TLDR
- OpenAI has acquired Jony Ive’s AI hardware startup io for $6.5 billion, marking a bold push into consumer devices designed for the AI era.
- The deal deepens the partnership between Sam Altman and Ive, merging top-tier AI research with world-class hardware and product design to create a “new family of products.”
- This move could challenge Apple’s dominance, as OpenAI positions itself to redefine how people interact with AI – beyond screens and toward entirely new interfaces.
In a move that could redefine the future of consumer technology, OpenAI has acquired io, the AI device startup founded by legendary Apple designer Jony Ive, for nearly $6.5 billion.
The deal reflects a deepening partnership between Ive and OpenAI CEO Sam Altman – and a shared vision that modern hardware must evolve to match the extraordinary capabilities of advanced artificial intelligence.
The acquisition merges io’s team of world-class hardware engineers, product designers, and technologists with OpenAI’s cutting-edge AI research, creating a new force in the race to build human-centered products for the AGI era.
Altman and Ive, who began collaborating quietly two years ago, said in a joint announcement that their work had grown in ambition and urgency, leading to the formation of io last year – and now its integration into OpenAI.
“This is an extraordinary moment,” the two wrote. “Computers are now seeing, thinking, and understanding.
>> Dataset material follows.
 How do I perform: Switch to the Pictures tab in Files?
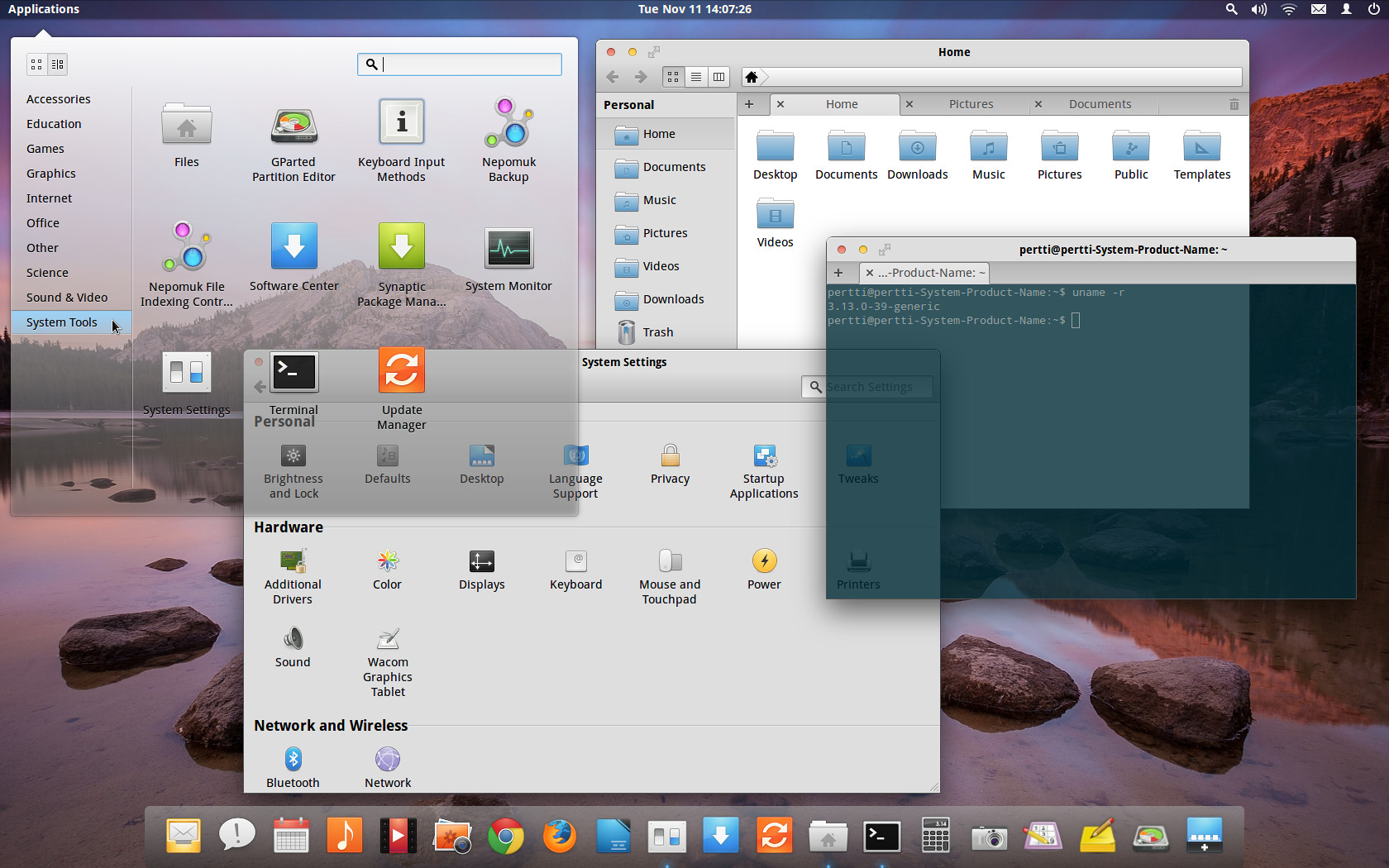tap(971, 104)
Despite this unprecedented capability, our experience remains shaped by traditional products and interfaces.”
Now, that experience is poised for reinvention.
The io team, including Apple veterans like Scott Cannon, Evans Hankey, and Tang Tan, will be embedded with OpenAI’s research and engineering staff in San Francisco. Ive and his creative collective, LoveFrom, will assume broader creative responsibilities across both OpenAI and io, though LoveFrom will remain independent.
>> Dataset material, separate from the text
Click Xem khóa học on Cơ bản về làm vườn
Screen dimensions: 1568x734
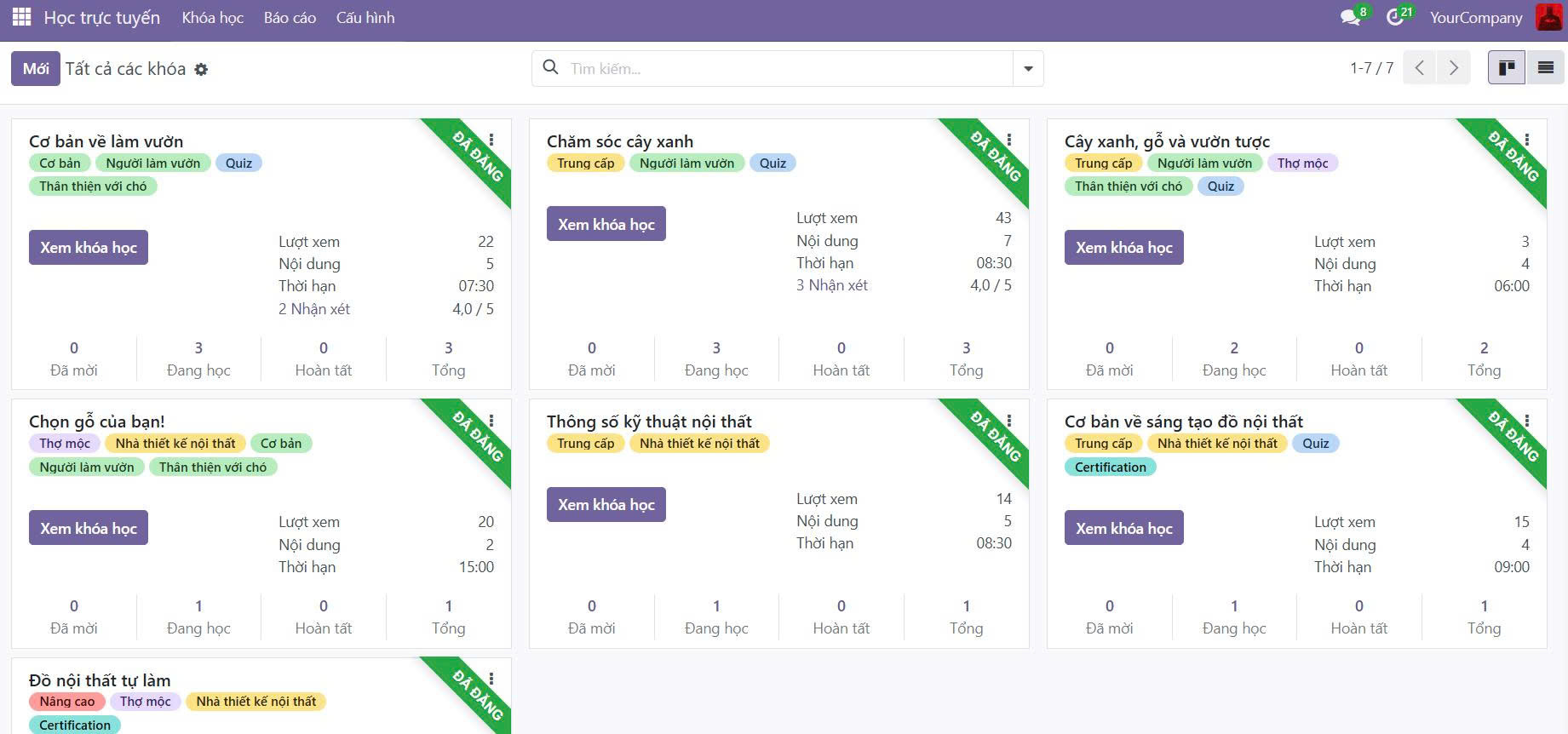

OpenAI has spent years building powerful AI models – ChatGPT, DALL·E, Sora – but has largely left hardware and interface design to others. That changes with the io acquisition. The goal, according to Altman, is to build “great tools” that operate at the intersection of technology, design, and human insight – and “no one can do this like Jony and his team.”
For Ive, this represents a return to the kind of deep product exploration that defined his years at Apple, where he led design on the iMac, iPod, iPhone, and more. “I have a growing sense that everything I have learned over the last 30 years has led me to this moment,” he said.
While OpenAI’s ambitions have long centered on artificial general intelligence, the io acquisition signals a shift toward crafting physical products that embody those AI breakthroughs. Details remain scarce, but the companies speak of developing a “new family of products” aimed at empowering creativity, exploration, and human connection.
The deal could also reshape the competitive landscape – especially for Apple. Ive’s departure from Apple in 2019 marked the end of an era. Now, his decision to build the next wave of AI-first hardware with OpenAI rather than Apple raises critical questions about whether Cupertino is keeping pace with the interface demands of a new AI-native generation.
While Ive and Apple CEO Tim Cook said they would work together after the design chief’s departure, nothing really came out of it.
Observers note that Apple, while integrating AI features into its devices, has taken a more measured approach compared to OpenAI’s moonshot mindset. With Altman and Ive aligning their visions—and resources—OpenAI is now poised to set the agenda for how AI will be experienced not just through screens, but through radically reimagined devices.
As Altman put it: “What it means to use technology can change in a profound way.”